At about 4:15pm I felt a very intense pressure in my bum, it felt like I was going to poo! Absolutely horrified I told the nurse that I wanted to get up to go to the toilet to do a poo, and to my surprise she started clapping and told me it was time to push! I told her that there was no way I was going to push as I was far too embarrassed, so she asked if I wanted a mirror to see the baby’s head. I agreed thinking she was talking about a small hand mirror, but in came a mirror the size of a large TV on wheels. Now convinced that there really was a baby about to be born, I decided to push. I put one leg up on the nurse, and the other up on Nick, and used them as support to help push. Chin to chest, I pushed with all my might as every contraction came along. I was concentrating on what the nurses and OB were telling me to do, but I could see out of the corner of my eye that Nick was preoccupied with something else and was getting increasingly worried.
I was told that all I needed to do was push the head out, and the rest of the baby would follow. I had even seen it on birthing videos, the head comes out and then the body kind of slips out afterwards and a screaming, healthy pink baby is born… if you’re lucky.
At around 4:30pm Charlie’s head came out, and all of a sudden nothing else happened. I caught a glimpse of her head just hanging there before the mirror was taken away and the whole room went into panic. Nick was screaming at me “PUSH TEAGAN PUSH!” at the same time the doctor yelled “STOP!”. What I didn’t know at the time was that Nick had been watching the baby’s heart monitor the whole time, and as I progressed with labouring her heart rate was beginning to drop. For most of the labour the heart rate was around 140bpm, but at the point he started screaming at me to push it had dropped to below 40bpm. So one minute I was pushing and everything was fine, and the next thing I knew a whole team of nurses came running into the room, half the bed was taken out from underneath me, my legs were put up in stirrups and a vacuum was put on Charlie’s head to rip her from my body.

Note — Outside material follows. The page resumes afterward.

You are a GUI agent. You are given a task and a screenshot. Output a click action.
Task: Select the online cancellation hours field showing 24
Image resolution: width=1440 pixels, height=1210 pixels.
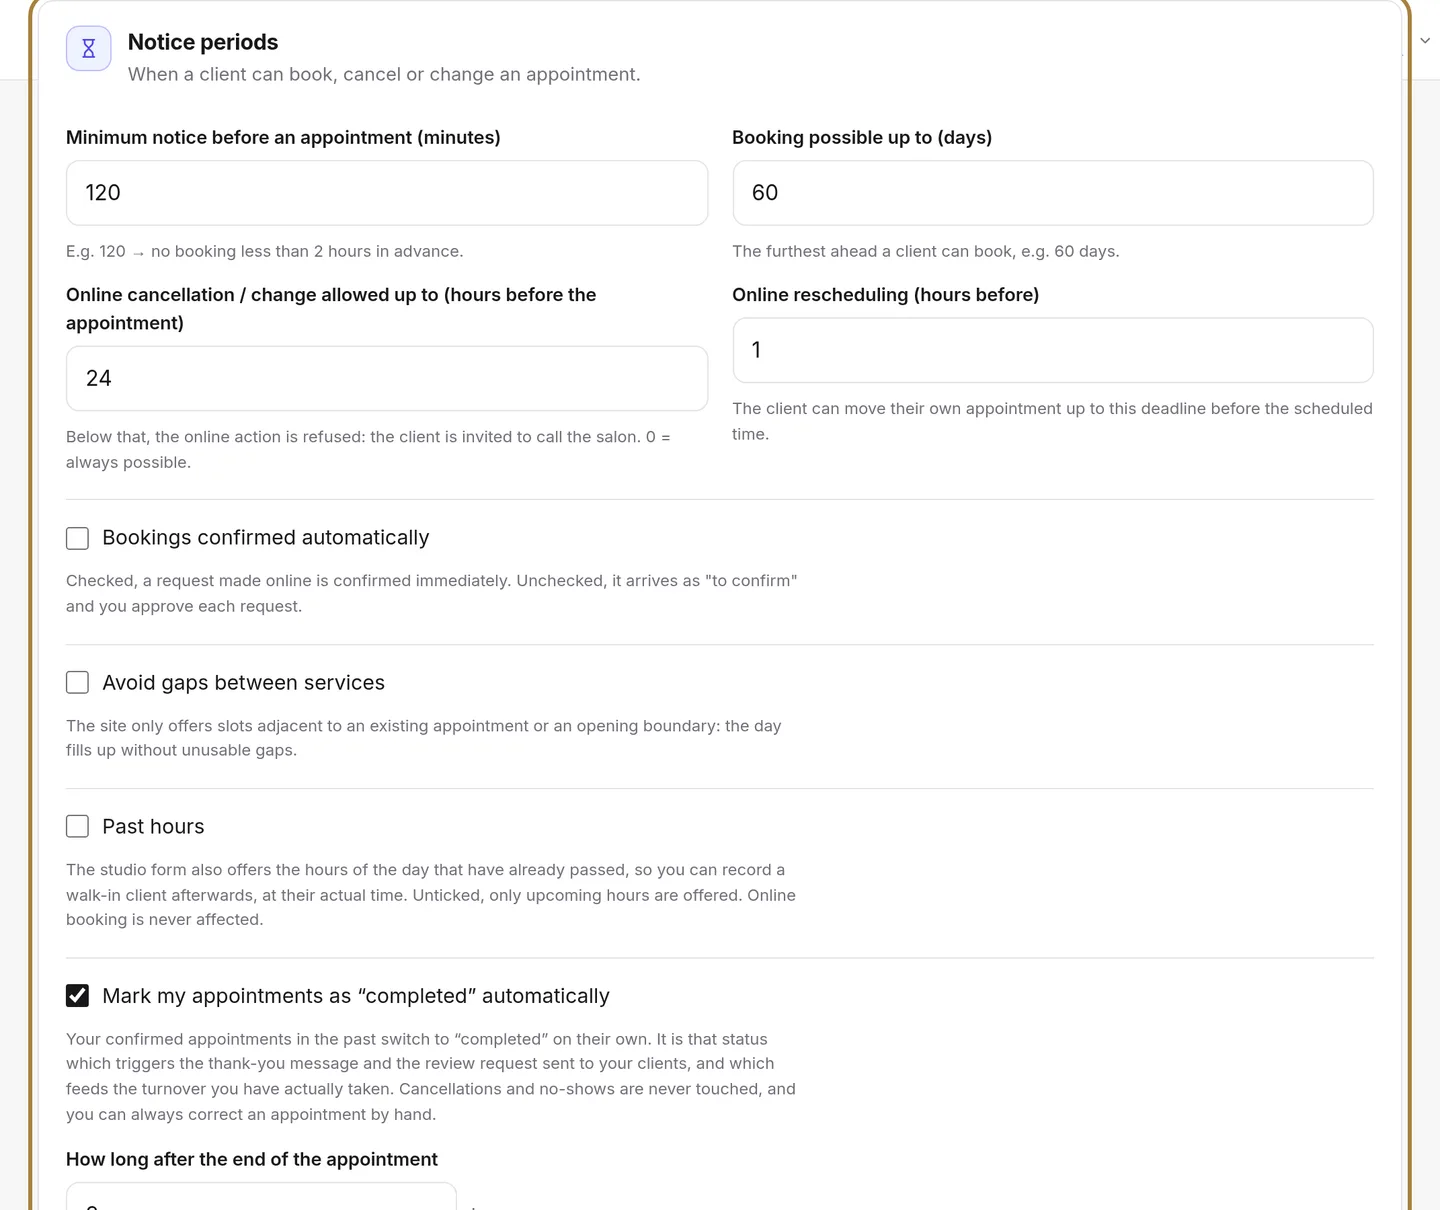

It was as if the room became incredibly loud and everything was happening so quickly, and then the minute she was born, time stopped. The room was silent. She was put in front of my face for only a second and then taken away to the corner of the room. Charlie was blue and limp. In that moment, I thought she was dead. I looked up at Nick and I knew that he thought it too. Without saying anything he turned around and walked over to be with Charlie while I birthed the placenta. I laid on the bed feeling completely defeated. I had just been through 9 months of pregnancy, a whole day of labour, waited what felt like a lifetime for this baby, and now I thought she was dead. I watched helplessly as the doctors and nurses were working on her, trying to get her to breathe.
After what felt like hours, I heard a gurgling sound followed by some choking, and then FINALLY a baby’s cry. Relief flooded my body as Nick turned to smile at me. A few minutes later Nick walked back over to me, “what do you think her name is?” I asked him, already knowing what I wanted to call her… “Charlie” he replied serendipitously “She’s a Charlie”.